MANAGEMENT OF EPIPHORA IN CHILDREN- PROSPECTIVE ANALYSIS
Journal Title: Journal of Evolution of Medical and Dental Sciences - Year 2018, Vol 7, Issue 9
Abstract
BACKGROUND Lacrimation is caused by reflex over-production of tears from stimulation of the trigeminal nerve by irritation of the cornea or conjunctiva. In these cases, the excess watering is associated with symptoms of the underlying cause and treatment is usually medical. Obstructive epiphora is caused by mechanical obstruction of tear drainage.

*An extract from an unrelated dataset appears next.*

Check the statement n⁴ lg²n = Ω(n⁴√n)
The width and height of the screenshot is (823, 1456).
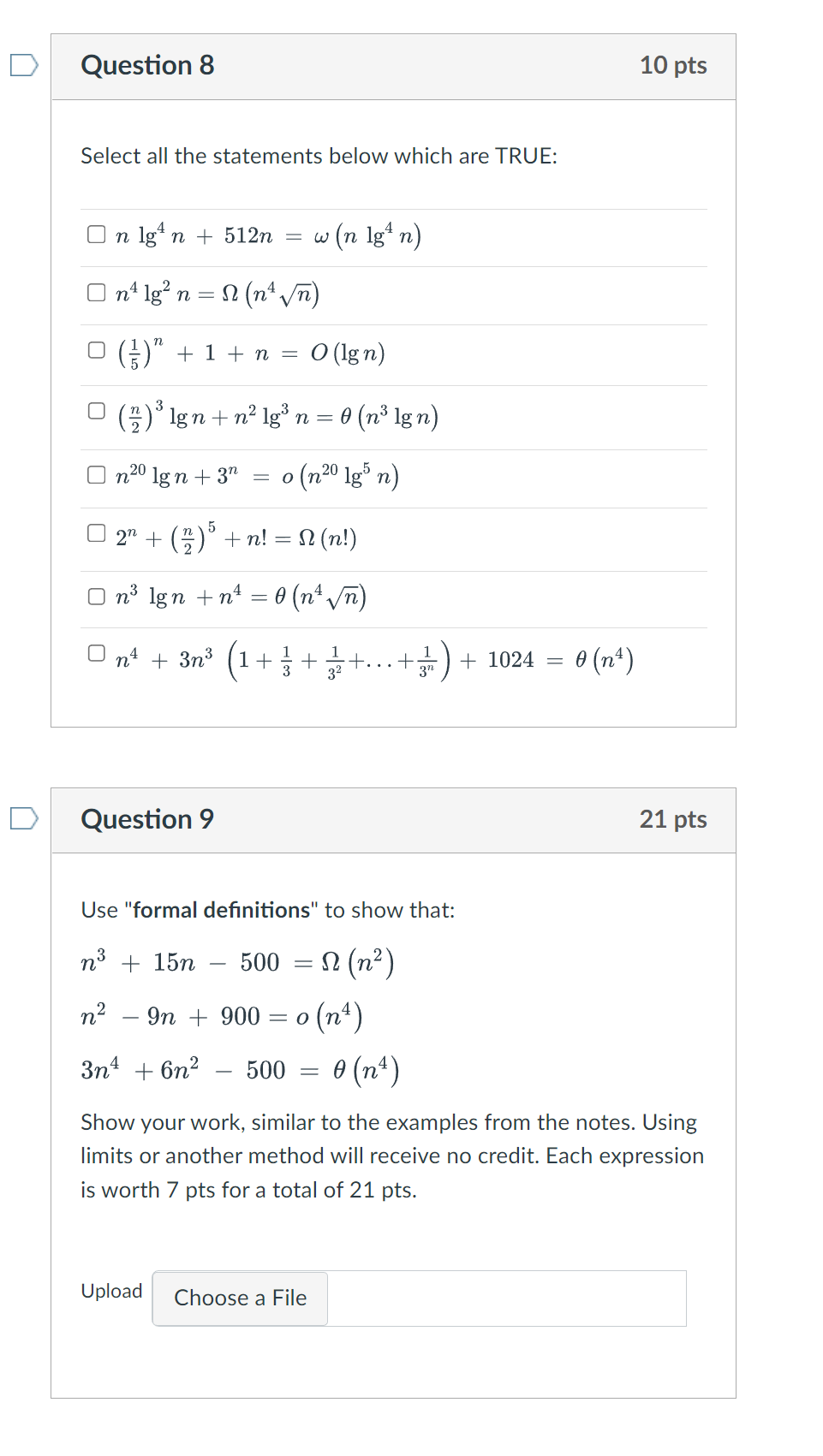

It is characterized by excessive watering which is exacerbated by a cold and windy atmosphere, and is least in a warm dry room. Most cases can be relieved by surgery. Lacrimal pump failure occurs secondary to lower lid laxity or weakness of the orbicularis muscle. Treatment is more difficult than that of obstructive epiphora. Purpose- To study success of various methods of treatment for epiphora in children below 11 years and to compare clinical profile between children below 2 years (early onset) and children above 2 years (late onset). Design- Prospective observational study. MATERIALS AND METHODS Study was conducted in 209 eyes of 167 patients (42 bilateral cases) during five years period between Jan 2010 to Jan 2015. The success of treatment was defined as complete resolution of symptoms and negative regurgitation on pressure over lacrimal sac (ROPLAS) area; Patients were followed up for 8.4 ± 2.1 months. RESULTS 87 percent (145 of 167) cases were below 2 years and 13 percent (22 of 167) were children above 2 years. The male: female ratio was 1.3:1. Seventy five percent cases were unilateral. Cause for 92% cases were congenital nasolacrimal duct obstruction (NLDO), 6% traumatic or surgical and 2% acquired NLDO. The success rate of total 209 cases were 98% (205 eyes), 89% for sac massage, 82% for probing, 64% for external dacryocystorhinostomy (DCR). Statistically significant relation was noted between the treatment result and laterality (P-0.04), symptom severity (P-0.027), previously treated cases (P-0.024) and age. All cases below 2 years with NLDO were completely cured by sac massage and few cases with probing. No significant association was found between treatment result and sex (P-0.73). CONCLUSION Properly done sac massage alone for weeks to many months is best treatment for early onset NLDO in children less than 2 years. Probing was successful in 82% of children. Probing and DCR were required in older children. Mucoid discharge and recurrent ocular infection had decreased overall treatment success. There was significant correlation between laterality, symptom severity and previous treatment.]